> **Supplied records**:
-------------------------
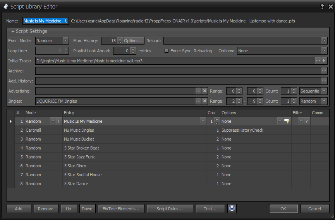
Task: Open the help question mark in title bar
Action: click(x=322, y=7)
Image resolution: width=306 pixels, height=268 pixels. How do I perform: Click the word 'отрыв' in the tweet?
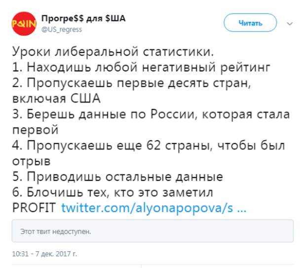click(32, 161)
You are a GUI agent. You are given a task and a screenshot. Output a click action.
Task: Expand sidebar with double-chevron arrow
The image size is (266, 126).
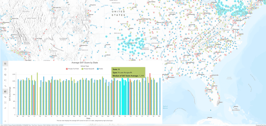(x=5, y=121)
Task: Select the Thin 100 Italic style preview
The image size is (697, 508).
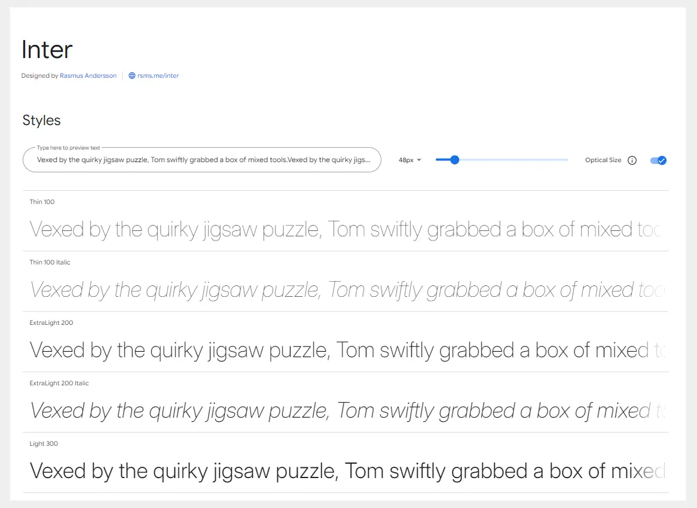Action: [345, 290]
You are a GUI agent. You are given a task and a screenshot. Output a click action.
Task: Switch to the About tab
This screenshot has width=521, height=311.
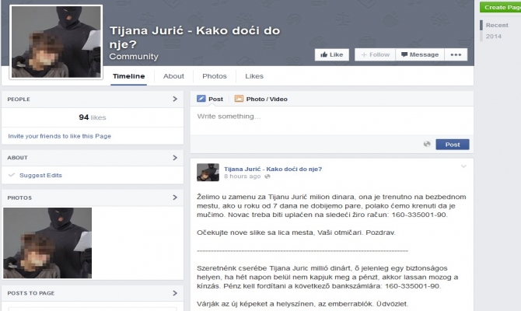[173, 76]
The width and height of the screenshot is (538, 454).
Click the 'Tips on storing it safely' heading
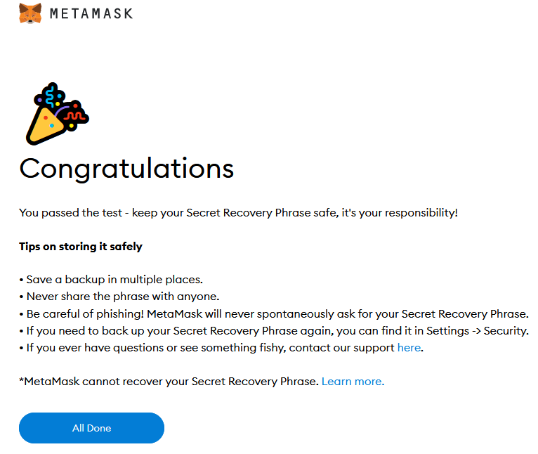coord(81,247)
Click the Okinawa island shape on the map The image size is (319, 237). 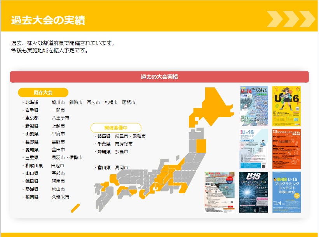[75, 208]
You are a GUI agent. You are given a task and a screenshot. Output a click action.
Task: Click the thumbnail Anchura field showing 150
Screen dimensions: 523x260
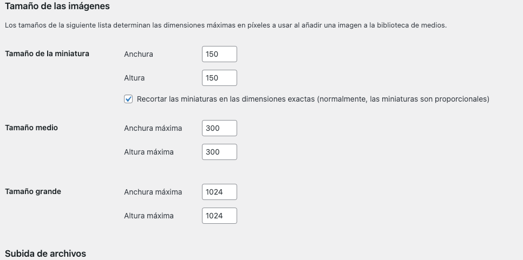click(219, 54)
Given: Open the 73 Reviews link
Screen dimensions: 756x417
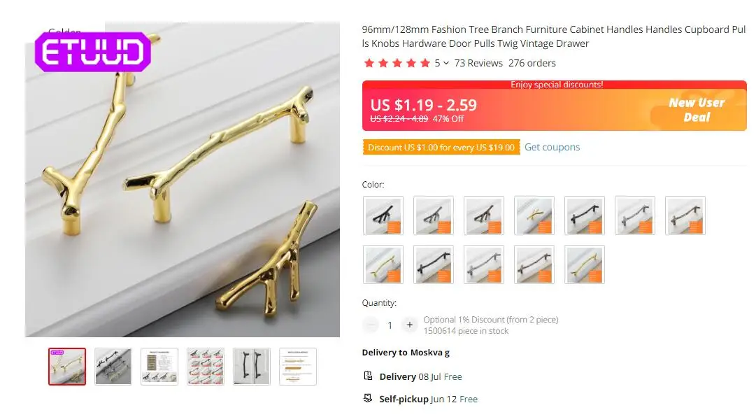Looking at the screenshot, I should (x=478, y=63).
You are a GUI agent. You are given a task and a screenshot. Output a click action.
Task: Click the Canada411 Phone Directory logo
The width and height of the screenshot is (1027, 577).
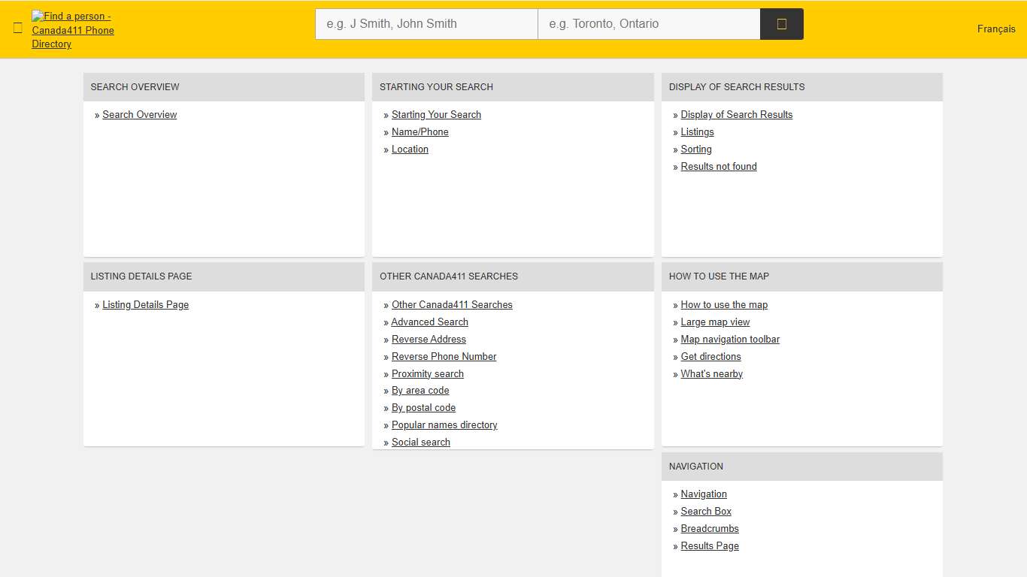71,30
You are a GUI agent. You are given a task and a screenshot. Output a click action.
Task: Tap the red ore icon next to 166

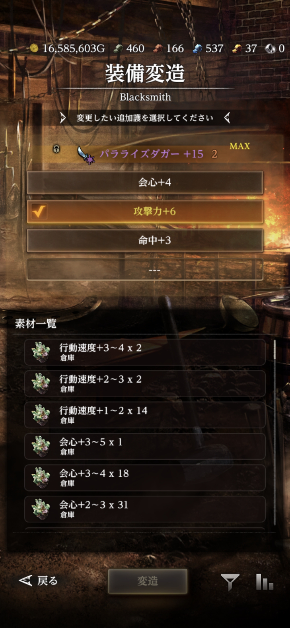click(x=158, y=49)
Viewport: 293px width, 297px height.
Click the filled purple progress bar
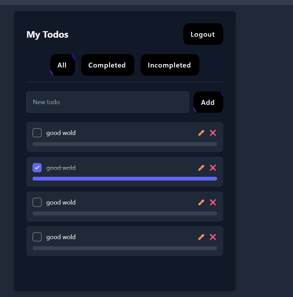[125, 178]
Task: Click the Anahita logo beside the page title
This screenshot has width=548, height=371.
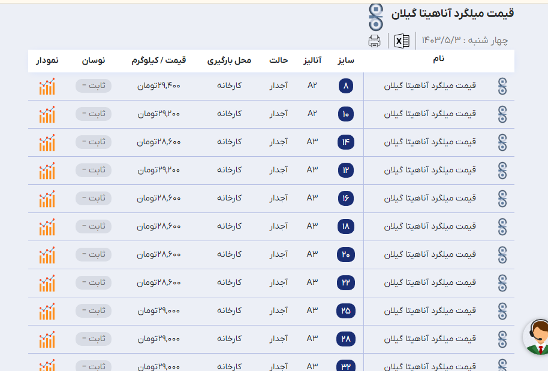Action: click(376, 17)
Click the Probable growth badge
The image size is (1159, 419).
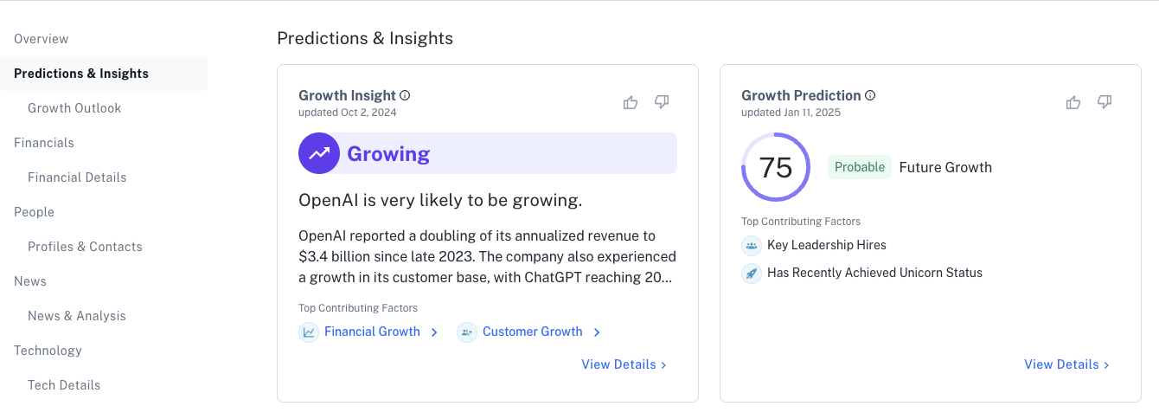click(860, 167)
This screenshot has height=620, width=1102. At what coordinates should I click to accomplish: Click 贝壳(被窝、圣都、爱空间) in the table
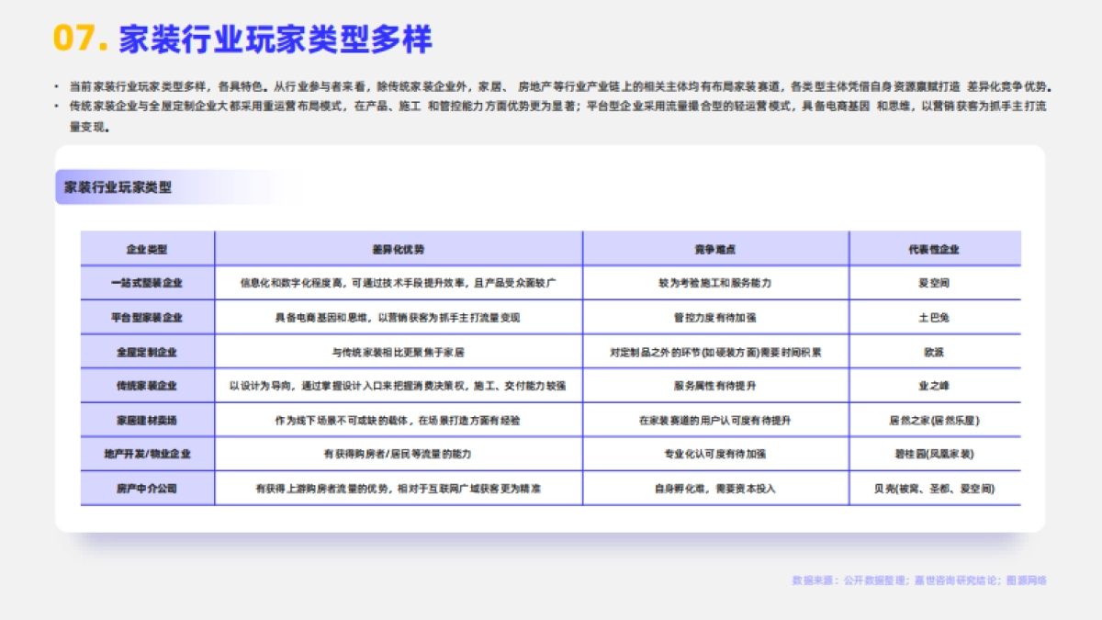click(x=934, y=490)
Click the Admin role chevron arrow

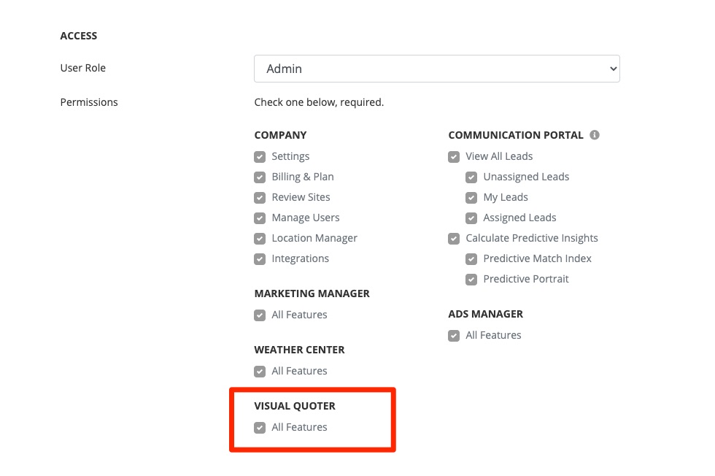click(x=612, y=69)
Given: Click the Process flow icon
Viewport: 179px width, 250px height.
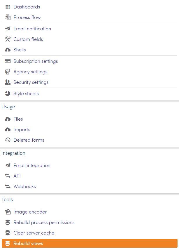Looking at the screenshot, I should (x=8, y=17).
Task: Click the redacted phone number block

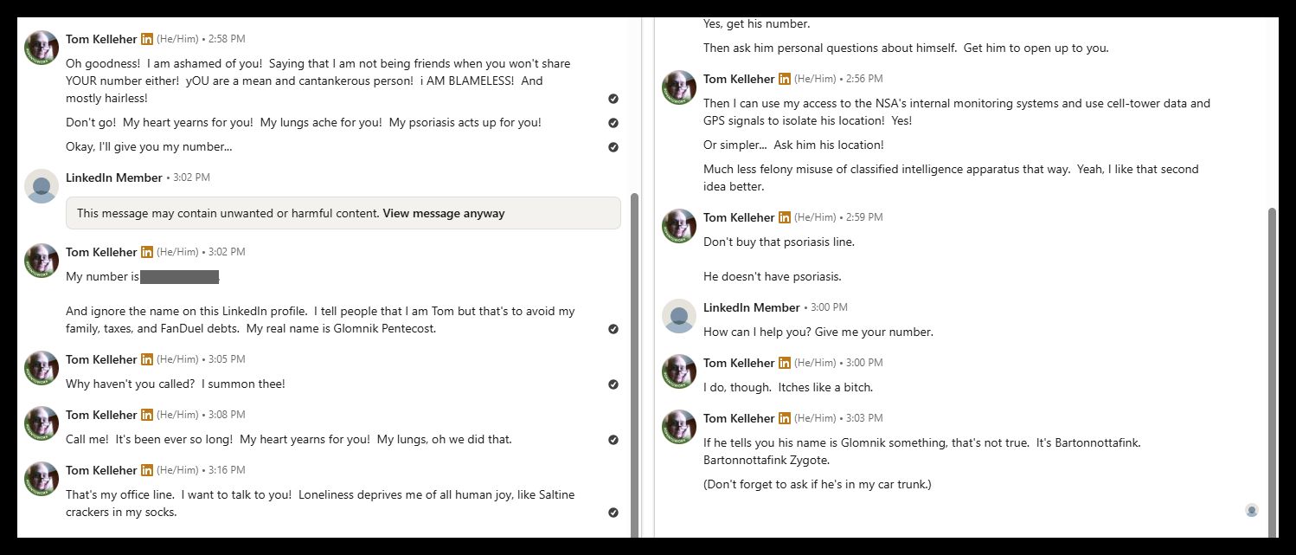Action: [179, 277]
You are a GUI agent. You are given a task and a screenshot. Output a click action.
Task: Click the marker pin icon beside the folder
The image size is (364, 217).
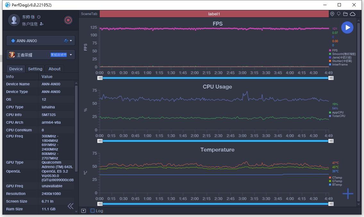[x=339, y=14]

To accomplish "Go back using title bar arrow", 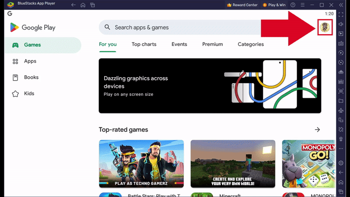I will pyautogui.click(x=73, y=5).
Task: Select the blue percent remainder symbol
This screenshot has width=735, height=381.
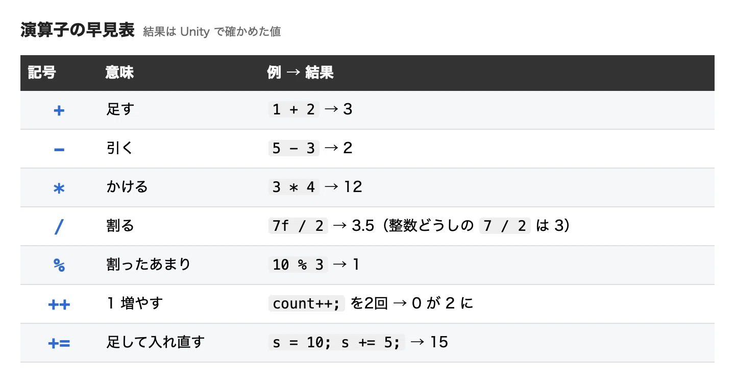Action: click(x=59, y=265)
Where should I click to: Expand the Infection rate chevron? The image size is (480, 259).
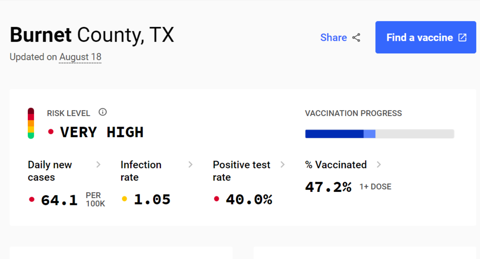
-------------------------
> **Work task**: Go through the entries and copy every line that has "logo".

> **Task result**:
Task: Click the Canada411 Phone Directory logo
Task: Click the Anahita logo beside the page title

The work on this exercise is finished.